Hush now... don't give any governmental agencies or reps any kind of an idea like this... that is something for sure they would take up and run with...


-----Original Message-----
From: tz <tz-bounces at iana.org> On Behalf Of Philip Paeps via tz
Sent: Friday, November 17, 2023 7:59 AM
To: Robert Elz <kre at munnari.OZ.AU>
Cc: tz at iana.org
Subject: Re: [tz] Did Greenland abolish daylight saving from 2024 on?
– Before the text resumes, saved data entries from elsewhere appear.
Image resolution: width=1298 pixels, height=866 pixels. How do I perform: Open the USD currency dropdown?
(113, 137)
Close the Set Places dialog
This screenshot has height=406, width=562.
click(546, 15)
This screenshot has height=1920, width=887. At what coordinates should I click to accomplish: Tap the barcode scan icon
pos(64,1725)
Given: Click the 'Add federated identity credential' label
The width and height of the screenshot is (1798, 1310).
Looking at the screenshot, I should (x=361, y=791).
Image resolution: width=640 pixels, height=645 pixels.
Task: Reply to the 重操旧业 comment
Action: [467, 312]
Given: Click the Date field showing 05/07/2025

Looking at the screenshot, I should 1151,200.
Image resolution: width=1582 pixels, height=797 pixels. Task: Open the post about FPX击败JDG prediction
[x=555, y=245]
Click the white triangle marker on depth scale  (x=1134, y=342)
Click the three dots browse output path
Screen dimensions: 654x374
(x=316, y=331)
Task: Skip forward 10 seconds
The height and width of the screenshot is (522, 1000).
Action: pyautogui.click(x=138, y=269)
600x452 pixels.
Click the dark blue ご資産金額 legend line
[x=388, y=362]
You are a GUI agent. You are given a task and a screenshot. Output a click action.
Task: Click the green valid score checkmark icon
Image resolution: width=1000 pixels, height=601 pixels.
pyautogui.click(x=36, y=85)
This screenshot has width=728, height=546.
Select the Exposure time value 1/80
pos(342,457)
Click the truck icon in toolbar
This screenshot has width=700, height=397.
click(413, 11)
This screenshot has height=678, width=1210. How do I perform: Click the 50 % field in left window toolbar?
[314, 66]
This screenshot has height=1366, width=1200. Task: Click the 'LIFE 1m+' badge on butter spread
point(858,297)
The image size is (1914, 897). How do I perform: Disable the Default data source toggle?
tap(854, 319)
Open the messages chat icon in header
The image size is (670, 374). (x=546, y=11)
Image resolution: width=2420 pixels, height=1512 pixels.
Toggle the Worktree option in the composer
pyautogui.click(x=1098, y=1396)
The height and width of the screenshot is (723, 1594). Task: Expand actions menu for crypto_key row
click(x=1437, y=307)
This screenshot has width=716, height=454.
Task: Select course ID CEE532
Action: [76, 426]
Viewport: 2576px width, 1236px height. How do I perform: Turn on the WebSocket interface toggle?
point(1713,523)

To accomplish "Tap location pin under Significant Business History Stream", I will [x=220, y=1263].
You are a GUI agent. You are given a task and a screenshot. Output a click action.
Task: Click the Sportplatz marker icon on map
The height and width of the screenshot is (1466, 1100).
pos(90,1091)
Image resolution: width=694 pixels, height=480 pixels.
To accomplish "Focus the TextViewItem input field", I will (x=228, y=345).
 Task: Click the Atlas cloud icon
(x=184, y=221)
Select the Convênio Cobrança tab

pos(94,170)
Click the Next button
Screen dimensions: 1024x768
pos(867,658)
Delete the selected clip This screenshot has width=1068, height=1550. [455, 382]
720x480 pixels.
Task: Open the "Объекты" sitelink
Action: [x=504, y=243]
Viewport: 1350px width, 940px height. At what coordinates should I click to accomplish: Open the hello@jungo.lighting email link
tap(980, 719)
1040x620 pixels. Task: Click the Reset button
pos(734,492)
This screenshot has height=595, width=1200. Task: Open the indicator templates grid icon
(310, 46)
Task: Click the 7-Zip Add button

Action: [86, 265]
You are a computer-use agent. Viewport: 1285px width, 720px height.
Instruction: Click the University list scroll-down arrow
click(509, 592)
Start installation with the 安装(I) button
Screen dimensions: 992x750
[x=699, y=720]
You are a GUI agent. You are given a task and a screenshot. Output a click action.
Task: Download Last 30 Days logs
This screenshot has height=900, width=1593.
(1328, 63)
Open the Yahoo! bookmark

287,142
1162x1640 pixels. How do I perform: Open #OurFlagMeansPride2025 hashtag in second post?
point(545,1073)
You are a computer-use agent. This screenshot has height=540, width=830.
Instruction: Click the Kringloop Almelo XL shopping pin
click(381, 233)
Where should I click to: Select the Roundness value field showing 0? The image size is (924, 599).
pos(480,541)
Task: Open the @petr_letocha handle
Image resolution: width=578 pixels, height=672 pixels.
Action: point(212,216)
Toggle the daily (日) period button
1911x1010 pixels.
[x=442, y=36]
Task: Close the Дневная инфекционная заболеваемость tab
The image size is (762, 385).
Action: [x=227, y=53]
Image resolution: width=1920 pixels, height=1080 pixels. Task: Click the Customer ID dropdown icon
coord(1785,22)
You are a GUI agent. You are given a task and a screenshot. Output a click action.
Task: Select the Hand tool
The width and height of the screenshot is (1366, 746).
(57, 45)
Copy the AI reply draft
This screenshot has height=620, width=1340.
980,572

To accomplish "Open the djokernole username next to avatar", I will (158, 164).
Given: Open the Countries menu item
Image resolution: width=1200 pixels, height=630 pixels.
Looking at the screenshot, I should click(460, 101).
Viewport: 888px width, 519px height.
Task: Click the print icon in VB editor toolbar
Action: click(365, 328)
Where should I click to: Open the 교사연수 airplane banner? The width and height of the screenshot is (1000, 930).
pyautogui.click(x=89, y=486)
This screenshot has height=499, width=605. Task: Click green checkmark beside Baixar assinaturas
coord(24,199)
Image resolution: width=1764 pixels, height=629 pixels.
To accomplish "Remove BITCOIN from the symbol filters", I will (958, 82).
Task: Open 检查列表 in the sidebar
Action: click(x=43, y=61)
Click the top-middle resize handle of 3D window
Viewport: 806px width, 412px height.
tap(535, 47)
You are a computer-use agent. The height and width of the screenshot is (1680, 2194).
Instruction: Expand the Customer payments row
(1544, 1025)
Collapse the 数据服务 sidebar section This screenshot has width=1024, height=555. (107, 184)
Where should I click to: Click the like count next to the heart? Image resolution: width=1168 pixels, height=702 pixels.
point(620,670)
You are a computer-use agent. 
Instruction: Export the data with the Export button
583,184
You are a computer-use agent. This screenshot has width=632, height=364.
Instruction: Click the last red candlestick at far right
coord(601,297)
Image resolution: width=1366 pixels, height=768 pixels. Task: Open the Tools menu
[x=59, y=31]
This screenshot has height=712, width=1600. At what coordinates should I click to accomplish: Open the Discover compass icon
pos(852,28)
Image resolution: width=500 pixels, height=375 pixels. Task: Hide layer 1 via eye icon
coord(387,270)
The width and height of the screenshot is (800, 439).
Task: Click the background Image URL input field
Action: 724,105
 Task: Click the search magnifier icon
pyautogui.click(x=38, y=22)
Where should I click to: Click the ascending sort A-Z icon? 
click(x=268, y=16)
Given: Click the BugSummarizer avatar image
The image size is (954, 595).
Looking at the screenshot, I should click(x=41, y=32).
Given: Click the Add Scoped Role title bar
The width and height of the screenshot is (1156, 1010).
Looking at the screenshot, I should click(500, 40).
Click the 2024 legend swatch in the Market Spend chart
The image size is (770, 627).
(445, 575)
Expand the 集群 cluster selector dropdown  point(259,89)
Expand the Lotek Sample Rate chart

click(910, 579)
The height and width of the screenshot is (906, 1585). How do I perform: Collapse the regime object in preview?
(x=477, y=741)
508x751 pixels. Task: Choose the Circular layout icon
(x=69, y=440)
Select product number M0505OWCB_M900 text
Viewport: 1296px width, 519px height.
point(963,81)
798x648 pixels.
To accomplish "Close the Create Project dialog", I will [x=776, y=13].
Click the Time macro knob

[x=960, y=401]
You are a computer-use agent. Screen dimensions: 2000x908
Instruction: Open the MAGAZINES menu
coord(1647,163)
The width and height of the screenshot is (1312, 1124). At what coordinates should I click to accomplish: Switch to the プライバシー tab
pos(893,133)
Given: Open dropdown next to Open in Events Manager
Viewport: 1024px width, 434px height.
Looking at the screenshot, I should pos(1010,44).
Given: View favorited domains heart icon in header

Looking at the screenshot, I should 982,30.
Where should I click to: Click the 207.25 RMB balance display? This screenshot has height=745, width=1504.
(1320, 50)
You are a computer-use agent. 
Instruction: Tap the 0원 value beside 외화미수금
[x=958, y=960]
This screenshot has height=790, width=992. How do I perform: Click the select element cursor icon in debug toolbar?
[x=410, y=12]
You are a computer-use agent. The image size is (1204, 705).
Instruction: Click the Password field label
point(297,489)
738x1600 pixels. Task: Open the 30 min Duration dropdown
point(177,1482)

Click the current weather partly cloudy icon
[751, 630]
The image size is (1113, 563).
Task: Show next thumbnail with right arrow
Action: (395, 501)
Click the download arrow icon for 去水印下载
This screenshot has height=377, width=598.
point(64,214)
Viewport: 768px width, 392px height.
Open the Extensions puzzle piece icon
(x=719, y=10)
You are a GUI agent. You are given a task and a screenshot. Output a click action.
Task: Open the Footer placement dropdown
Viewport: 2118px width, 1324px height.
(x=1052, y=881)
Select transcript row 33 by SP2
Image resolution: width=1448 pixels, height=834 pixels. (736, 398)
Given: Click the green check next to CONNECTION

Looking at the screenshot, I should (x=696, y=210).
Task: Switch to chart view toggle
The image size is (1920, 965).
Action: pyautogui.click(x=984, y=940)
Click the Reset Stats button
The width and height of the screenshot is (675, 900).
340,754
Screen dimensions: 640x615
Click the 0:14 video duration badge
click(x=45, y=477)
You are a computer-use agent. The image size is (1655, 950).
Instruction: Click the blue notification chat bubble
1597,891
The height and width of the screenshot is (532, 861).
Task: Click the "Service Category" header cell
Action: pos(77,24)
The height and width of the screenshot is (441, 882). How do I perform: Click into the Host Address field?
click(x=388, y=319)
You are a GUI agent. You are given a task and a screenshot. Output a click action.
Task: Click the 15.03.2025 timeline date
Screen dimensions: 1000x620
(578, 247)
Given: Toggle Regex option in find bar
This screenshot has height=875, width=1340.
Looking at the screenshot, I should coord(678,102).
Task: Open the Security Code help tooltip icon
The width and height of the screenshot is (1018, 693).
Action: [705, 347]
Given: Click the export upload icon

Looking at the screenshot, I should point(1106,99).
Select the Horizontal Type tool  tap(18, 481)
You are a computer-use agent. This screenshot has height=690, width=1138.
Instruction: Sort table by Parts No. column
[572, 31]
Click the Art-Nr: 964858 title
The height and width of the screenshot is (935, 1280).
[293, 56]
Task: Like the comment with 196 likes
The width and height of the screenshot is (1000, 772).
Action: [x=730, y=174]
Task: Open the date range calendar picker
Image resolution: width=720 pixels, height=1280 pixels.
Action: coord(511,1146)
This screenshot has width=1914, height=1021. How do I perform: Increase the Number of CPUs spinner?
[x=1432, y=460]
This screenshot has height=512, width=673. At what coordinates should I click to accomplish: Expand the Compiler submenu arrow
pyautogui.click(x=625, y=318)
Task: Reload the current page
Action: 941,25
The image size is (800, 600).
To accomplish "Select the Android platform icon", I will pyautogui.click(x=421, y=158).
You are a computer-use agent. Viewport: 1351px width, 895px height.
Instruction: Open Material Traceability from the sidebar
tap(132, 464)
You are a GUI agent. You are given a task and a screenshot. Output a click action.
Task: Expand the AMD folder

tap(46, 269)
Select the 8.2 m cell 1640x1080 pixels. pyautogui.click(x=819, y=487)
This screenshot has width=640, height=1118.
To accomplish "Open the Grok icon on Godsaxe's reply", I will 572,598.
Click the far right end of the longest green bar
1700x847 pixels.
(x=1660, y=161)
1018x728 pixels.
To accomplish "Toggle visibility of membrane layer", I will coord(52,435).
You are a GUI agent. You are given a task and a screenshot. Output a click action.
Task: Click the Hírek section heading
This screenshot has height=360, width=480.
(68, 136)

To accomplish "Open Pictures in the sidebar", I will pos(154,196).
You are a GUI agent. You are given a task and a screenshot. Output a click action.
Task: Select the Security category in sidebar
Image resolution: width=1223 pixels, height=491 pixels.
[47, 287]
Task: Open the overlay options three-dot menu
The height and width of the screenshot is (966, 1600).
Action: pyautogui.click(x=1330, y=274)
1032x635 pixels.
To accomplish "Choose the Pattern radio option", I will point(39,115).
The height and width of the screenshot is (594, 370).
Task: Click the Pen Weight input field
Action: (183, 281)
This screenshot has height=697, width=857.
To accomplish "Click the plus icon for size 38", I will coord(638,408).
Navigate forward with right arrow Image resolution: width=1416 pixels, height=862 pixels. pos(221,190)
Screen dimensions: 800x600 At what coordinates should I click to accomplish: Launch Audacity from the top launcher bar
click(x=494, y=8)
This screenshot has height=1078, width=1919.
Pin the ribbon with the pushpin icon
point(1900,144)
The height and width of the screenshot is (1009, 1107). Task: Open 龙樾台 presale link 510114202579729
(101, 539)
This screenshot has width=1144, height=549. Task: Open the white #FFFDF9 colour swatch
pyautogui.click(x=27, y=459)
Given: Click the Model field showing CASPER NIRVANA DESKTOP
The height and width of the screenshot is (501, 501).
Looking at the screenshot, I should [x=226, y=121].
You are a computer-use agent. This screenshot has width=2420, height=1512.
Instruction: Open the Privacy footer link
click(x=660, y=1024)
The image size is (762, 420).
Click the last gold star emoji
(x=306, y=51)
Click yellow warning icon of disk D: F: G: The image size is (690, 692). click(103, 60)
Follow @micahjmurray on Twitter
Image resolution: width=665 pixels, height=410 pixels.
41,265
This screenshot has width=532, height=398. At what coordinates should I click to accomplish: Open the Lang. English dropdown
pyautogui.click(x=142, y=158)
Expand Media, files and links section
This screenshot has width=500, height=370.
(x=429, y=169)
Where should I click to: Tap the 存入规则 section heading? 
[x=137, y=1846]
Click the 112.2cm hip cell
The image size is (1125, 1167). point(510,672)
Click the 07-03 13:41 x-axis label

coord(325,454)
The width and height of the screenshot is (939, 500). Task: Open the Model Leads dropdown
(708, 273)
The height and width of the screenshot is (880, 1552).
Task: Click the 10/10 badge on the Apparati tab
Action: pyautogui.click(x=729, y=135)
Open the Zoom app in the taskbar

Alert: This is an external email.

On 2023-11-17 19:41:43 (+0800), Robert Elz via tz wrote:
> For absurd reasons, people like to label the time based upon the 
> offset
> (sometimes) and pretend that one offset is the real time, and another 
> is
> a variation, but that's all gibberish.   Unless you're defining LMT as
> being the standard time (and no-one does that any more I think), there 
> is essentially nowhere where there's a "correct" time - and even 
> there, who says that the middle of the night is required to be 00:00 
> and the middle of the day 12:00 - all this is just a human added 
> convention, and as that, humans can modify it however they (maybe we, 
> I might be human) want.

Notably this convention does not apply in e.g. East Africa.  Swahili speakers consider 00:00 to be the time the sun rises.  Around the equator, this happens about six hours after midnight.  Consequently, at
08:00 East Africa Time (UTC+3) it is "two o'clock" in Swahili.

> The label "Daylight Saving Time" is, and always was, propaganda - its 
> intent is to bring forth a notion of "saving" - which is generally 
> thought to be a good thing, whatever is being saved (lives, the 
> planet, species X, ...
> and apparently "daylight" - though daylight neither is, can be, or 
> needs
> to be, saved).   It is all just useful for a semi-literate audience 
> who are
> unable to actually see through the rhetoric.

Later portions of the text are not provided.